It is one of the tenets of pacifism that violence begets violence. Clearly, there are people on the far right who have violence in their soul and we have seen their behavior. By “the far right”, I mean people listed below. There are lots of people who are center-right, or at least there were pre-Reagan. Yes, it’s been that long.
Let me be clear here: neo-Nazis, the KKK, and White Supremacists and any administration that supports them are hateful, and I abhor their behavior and their rhetoric. Period. Full stop.
Ok. That said, I worry that anger — even righteous anger — might become hateful rhetoric and hateful speech. I don’t know what to say about the tearing down of statues by a mob, for a number of philosophical reasons, but I’m against the defacing of public property or art or historical statues. I will acknowledge that I don’t feel oppressed by them, and that bias may disqualify parts of my argument. I was always taught that Totalitarian regimes are all the same: They want to control everything… tell their story in glory and begin by removing everyone else’s. I swear with every fiber of my being: we don’t want to go down that path.

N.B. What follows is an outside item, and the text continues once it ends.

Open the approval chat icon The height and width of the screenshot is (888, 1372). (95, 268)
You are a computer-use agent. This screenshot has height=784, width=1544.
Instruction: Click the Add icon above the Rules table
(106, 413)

I think that if we delete history, we can’t learn from it. Twenty years from now, if all the statues of the Civil War are removed, some young person will deny that the Civil War ever happened, and say that there were never slaves in America, because “Americans could never be that mean. We’re too decent for that”. We’re not too decent for that. We need to always remember that evil can be a part of the human condition — even the American human condition.
Besides the history part, there’s the “art” part. If we can tear down one form of art (statues) because it offends us, what’s to say we can’t tear down any art? Who determines? Any tactic that Pol Pot, Mao Tse Tung, Hitler and ISIS use is not something a civilized country should be doing.
So what to do? As I understand it, the mayor of Charlottesville was not “taking down” a statue of Robert E. Lee. He was, after lengthy discussion, moving it to another park, and putting it next to another statue to add context. More perspective, more facts, more history is never a bad thing.
(To be honest, like the statue of the little girl in front of the “Market Bull” with her hand out, surrounding the Lee statue with statues of slaves giving it “the finger” would seem like appropriate context to me. I don’t think Jesus would agree, however, so that’s out.) In any case, there’s always more than one choice on how to respond to things. Deciding just using rage, with no intellect at all, is a bad idea most of the time. We need to avoid that.
So, what is a Christian response to the hateful people at Charlottesville? Jesus says we are supposed to “love our enemies and pray for those that persecute you”. I know that’s the goal, but I’m not there yet — right now, not even close. As a temporary measure, though, and one even non-Christians can do, I can love their enemies. Here’s my proposal: For every time that people are bullied, abused, threatened, demeaned or killed by a hateful person, we should support the person (or someone else like them in the case of killing) at least twice.
For instance, if a Jewish cemetery has ten graves destroyed, we should attend twenty synagogues to further our support. An Asian man is threatened with internment? We should guarantee his safety for twice the length of his possible jail term. If somebody insults a woman, the woman should get two hugs immediately afterwards. Fifty gay people shot in Orlando? One hundred Pride parades ought to help. An African-American is killed, society should take care of the person’s children twice as long as the person remains dead.
To practice this, let me use a real case. Last week, Rev. Traci Blackmon was in a church praying when a thousand guys showed up with tiki torches lit, scaring the daylights out of her. For every idiot with a torch, we should do two kind things for her, another African-American, woman, or pastor. Two thousand acts of kindness for her or in her name ought to balance things out a bit.
As I think about it, democracy being a relationship, psychology might have something to say. John Gottman, a world famous couples therapist, says that in order for a marriage to work, for every one negative experience, there must be at least five positive ones! Think about that! One hundred supportive acts for the synagogue, 5 periods of safety for the threatened Asian man, 5 hugs for the verbally abused woman, 250 Pride parades for every gay murder, 5 lifetimes of support for the families of lynching victims, and 5,000 acts of kindness for Traci Blackmon or for African-Americans, women, or pastors!
Yesterday’s event in Boston is a good start, it seems to me, but there’s still a lot of kindness needed to keep democracy afloat. We should get to work on that now.